Background: This is a ritual for the informant and her family. The informant was born in the U.S. and her parents were born and raised in Afghanistan. The family has been in the United States for about 30 years but still practices many pieces of Afghan folklore. The informant thinks this particular ritual uses water as a symbol of purity for leaving a place with “good and clean intentions”. She notes that this ritual takes place at the doorway.

Performance Context: The informant and I had lunch together and sat at a table across from each other.

My Thoughts: This Afghan ritual uses the symbols of water and the threshold of the doorway. Besides the notions of water as a symbol of purity, I understand the threshold of the doorway as significant as an entry and exit point. It is interesting that the informant and her family continue to practice this ritual, even in the U.S. The informant mentioned how rarely her family takes vacations and trips. I wonder if her family may have a reluctance to go to new places, as the informant noted earlier that their immigration and assimilation to the U.S. was somewhat troubling and disturbing to their culutral beliefs and traditions. I also intepret the ritual as a combination of valuing the past and looking forward to the present. The U.S. is known to have a forward looking mentality, while countries of the Middle East hold the past in high regard.

Adopted Japanese Custom

M is a 20-year-old black woman. She is currently double majoring in NGO’s and Social Change and Communications at the University of Southern California. M grew up in Boston, MA but currently resides in Los Angeles, CA. M primarily speaks English, but she is also fluent in Spanish.

M: I actually adopt everyone else’s superstitions. Like if someone’s like oh, like… Well there’s actually one.

Me: Ok.

M: So I went to a, like the Natural History Museum in Peabody which is outside of Boston which has like a remodeled traditional Japanese house from like the 1940’s, um, and when you walk through it like the guy always tells you not to step on the threshold because it like brings demons into the house, um, and for for whatever reason I’ve, it’s not that I believe in demons, but I also now refuse to step on thresholds of homes and it really irritates my family because when we are all coming home from the grocery store and we have to get into the house quickly I must step over (the threshold) and they’re like ‘can you not suck?’ But it’s only, it’s like the threshold of like the main door of the house, is like especially bad, but then also the threshold of any door is bad, but that’s also why like most, like sometimes in the old Japanese homes at least there were thresholds like built in to the doorways so like when we have doors now, there’s like, it’s just the floor, but in the traditional Japanese home there’s like a threshold, so like a bump under each door, and basically it’s similar to like “don’t step on a crack, break your mother’s back.”

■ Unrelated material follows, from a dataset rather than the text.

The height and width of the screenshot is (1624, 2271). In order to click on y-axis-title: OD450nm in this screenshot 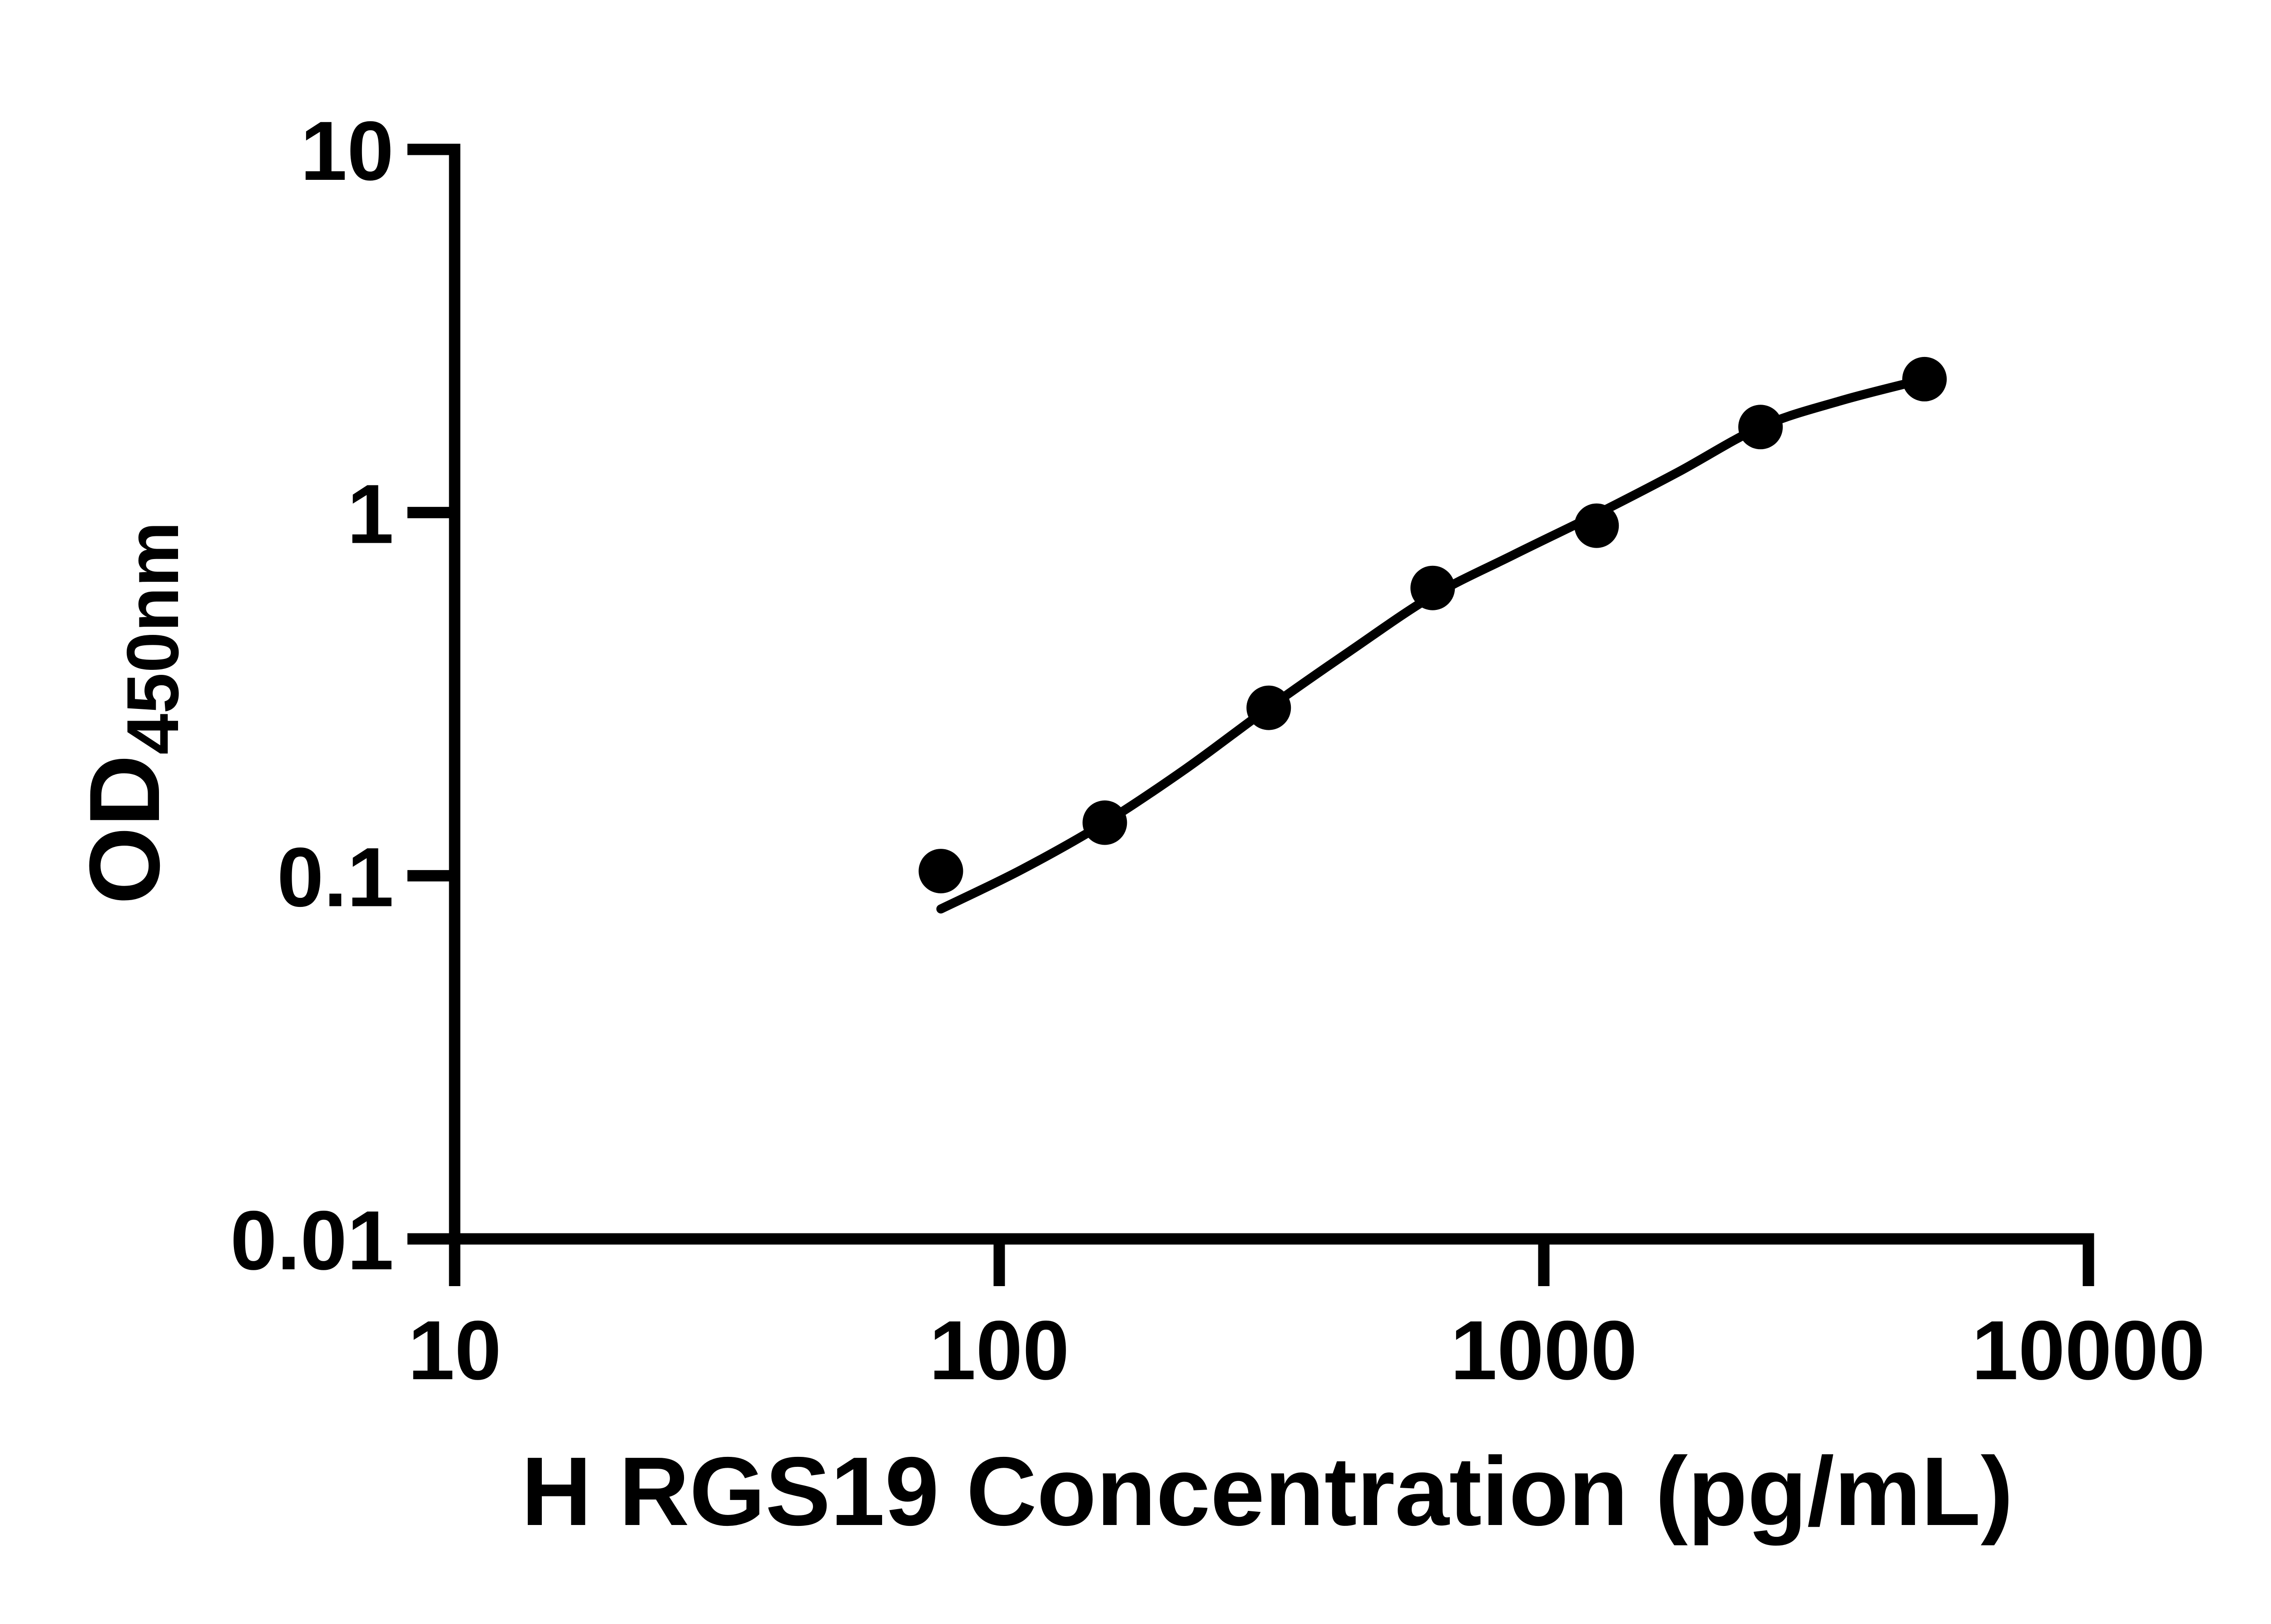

Me:  So do you do that too then?

M: God no. That would be so hard. But it’s like the same thing, like you bring demons into your mother’s home and it’s bad, like demons are bad. But yeah, I don’t do it (step on thresholds) now.

It’s interesting how something learned during an educational endeavor, and something seemingly irrelevant to the informants life turned into a daily practice for her. Even though she is not connected to the culture that the custom hails from, nor does she believe in the superstition, that stepping on a threshold of a door would allow demons to enter someone’s house,  she adopted the practice anyway. Customs migrate so easily now, especially in the United States which is so culturally diverse as well as with the travel that people do. These practices travel so fast that some people who observe such customs do not even know the reasons and the history for why such traditions exist.